View Full Version : Pujols leaves St, Louis after 11 years
Sequimite
12-13-2011, 02:09 PM
I wanted to speak up for the St. Louis Cardinal fans who are upset with Pujols. There are some angry words flying around but they are not due to his leaving. They are due to what he said after leaving.
This last February the Cardinals offered him an 8 year $198,000,000 contract. He wanted the biggest contract in the history of baseball, exceeding A-Rod's 10 year $275,000,000 Yankee deal. He refused to negotiate during the season so as soon as the season was over they offered him 5 years at $26,000,000 a year, that being the highest "per year" package they felt they were able to offer. Later there were other offers culminating in a $220,000,000 10 year offer, details unknown.
The Angles made a much better offer $254,000,000 over 10 years with incentives that could get him above A-Rod's total.
I was on the Card forums the day this went down and 9 out of 10 comments wished Albert well and agreed that they were glad that the Cardinal organization didn't destroy the team's future competitiveness by offering that kind of deal. The tenth comment was that the Cardinals should have paid him whatever he wanted. As good as Albert is, his production has slipped for three years in a row, he is often injured, he ignores all the coaches and would have been a serious problem for the new Cardinal manager, Matheny, in taking control of the team. And, IMO, he was the fourth best player on the 2011 Cardinal World Series winning team.
Then Albert and Dee Dee started talking.
1) The Cardinals were not "committed" to him.
2) The decision had nothing to do with money.

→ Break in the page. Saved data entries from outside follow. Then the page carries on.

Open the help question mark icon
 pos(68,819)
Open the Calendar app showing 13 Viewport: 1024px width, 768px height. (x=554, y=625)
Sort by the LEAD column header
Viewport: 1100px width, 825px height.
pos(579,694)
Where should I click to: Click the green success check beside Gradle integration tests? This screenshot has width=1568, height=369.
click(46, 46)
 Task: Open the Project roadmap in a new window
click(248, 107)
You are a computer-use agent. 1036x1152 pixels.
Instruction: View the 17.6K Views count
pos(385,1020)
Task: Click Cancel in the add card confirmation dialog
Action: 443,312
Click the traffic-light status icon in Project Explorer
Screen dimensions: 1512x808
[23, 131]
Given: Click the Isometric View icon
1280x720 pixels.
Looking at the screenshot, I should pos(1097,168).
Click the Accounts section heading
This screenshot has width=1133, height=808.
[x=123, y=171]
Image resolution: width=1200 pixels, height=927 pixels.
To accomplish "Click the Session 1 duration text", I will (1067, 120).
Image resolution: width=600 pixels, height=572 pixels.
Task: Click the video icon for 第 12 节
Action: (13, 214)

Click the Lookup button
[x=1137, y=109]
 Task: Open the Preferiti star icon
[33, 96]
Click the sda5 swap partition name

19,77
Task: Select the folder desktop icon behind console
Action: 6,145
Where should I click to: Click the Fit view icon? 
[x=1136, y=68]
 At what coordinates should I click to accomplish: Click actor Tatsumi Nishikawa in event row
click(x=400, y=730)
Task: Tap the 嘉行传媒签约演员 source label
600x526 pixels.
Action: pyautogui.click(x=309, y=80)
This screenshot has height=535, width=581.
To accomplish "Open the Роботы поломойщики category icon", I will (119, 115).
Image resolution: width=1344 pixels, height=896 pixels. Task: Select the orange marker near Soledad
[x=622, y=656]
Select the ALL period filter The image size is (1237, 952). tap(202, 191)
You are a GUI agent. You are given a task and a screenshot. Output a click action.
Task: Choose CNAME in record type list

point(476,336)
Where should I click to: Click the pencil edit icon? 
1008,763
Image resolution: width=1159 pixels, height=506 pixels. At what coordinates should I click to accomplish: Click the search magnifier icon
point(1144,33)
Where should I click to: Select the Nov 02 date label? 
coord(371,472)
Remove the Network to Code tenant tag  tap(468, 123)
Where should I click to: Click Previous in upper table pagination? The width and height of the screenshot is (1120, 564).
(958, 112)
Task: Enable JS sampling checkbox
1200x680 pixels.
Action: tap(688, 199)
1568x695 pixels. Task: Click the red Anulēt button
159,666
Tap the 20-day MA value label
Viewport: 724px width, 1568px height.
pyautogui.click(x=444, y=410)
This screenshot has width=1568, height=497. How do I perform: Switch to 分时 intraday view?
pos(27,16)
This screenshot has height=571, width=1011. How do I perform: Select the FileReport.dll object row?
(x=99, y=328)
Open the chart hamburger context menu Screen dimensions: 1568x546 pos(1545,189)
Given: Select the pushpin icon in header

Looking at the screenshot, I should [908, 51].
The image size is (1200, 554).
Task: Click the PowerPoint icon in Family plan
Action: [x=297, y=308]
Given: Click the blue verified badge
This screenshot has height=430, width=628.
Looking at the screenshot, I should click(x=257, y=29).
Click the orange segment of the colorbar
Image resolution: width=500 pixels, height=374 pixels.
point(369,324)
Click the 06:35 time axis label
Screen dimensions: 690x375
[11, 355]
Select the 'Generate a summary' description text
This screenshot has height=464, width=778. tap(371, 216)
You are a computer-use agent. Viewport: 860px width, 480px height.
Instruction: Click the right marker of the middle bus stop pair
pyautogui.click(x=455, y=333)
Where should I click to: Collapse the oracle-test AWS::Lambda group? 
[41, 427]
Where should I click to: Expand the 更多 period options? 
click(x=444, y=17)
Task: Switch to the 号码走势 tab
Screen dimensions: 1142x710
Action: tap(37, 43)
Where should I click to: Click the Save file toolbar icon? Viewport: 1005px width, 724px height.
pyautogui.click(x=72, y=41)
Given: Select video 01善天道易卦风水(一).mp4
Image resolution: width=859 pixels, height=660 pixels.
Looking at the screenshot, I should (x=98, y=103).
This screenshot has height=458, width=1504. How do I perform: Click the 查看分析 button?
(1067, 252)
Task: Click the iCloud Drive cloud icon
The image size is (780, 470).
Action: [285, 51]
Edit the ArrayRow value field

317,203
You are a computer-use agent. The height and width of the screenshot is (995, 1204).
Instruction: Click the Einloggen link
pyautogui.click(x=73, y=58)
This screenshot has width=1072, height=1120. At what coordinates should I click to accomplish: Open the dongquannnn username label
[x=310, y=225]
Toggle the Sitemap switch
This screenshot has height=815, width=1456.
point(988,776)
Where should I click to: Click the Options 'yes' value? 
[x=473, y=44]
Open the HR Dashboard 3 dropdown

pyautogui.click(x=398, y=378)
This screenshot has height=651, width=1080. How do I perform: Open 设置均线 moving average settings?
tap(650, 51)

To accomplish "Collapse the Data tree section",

3) Unlike the Cardinals, after a 30 minute phone call with Moreno he knew the Angels were like "family"
4) He was going where God wanted him to be.
5) Dee Dee (wife) said on St. Louis radio that they were shocked and insulted by the Cardinals offering 26 million per year for 5 years.
6) She added that the criticism of their decision was caused by the devil.
So when you come upon pi$$ed off Cardinals' fans like me please understand that the anger is not over his decision but the BS and disrespect being showered on his former supporters after the decision.
.357 mag
12-13-2011, 02:35 PM
Haven't supported Pro sports in a long time. Way to much money flying around and I'm not putting any in the pot. I will and rather spend my money going to watch a high school game and support the town.
Sequimite
12-13-2011, 02:52 PM
Haven't supported Pro sports in a long time. Way to much money flying around and I'm not putting any in the pot. I will and rather spend my money going to watch a high school game and support the town.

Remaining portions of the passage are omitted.